> [WORK ITEM]: Looking at the listing, state how many of its lines contain the string "Toggle". Write only the number.
━━ MATERIAL PROVIDED ━━
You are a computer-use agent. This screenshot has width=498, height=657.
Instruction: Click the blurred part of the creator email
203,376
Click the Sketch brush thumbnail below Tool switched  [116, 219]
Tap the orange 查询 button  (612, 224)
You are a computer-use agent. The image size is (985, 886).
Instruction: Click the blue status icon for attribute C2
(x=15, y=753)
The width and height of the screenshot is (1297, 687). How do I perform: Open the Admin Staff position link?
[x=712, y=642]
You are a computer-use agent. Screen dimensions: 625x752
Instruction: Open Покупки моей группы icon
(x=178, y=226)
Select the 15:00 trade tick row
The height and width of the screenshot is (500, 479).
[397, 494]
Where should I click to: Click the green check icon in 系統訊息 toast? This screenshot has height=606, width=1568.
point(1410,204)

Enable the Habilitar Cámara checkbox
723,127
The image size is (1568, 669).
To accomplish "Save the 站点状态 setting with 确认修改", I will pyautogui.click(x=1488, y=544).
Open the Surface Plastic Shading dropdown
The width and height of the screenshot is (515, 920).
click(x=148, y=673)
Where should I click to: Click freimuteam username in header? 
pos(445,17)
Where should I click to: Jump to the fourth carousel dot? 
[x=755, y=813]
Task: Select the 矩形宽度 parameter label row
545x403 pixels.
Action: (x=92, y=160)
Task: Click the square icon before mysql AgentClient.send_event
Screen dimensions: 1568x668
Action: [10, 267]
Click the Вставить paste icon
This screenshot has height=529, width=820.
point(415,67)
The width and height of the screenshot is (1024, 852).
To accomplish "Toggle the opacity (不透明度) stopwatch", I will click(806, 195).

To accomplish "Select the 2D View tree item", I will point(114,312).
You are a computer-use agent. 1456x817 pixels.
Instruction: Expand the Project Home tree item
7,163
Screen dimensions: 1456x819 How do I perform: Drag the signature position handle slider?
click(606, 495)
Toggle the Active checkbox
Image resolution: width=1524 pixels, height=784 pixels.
━━━
> [EXERCISE ANSWER]: 2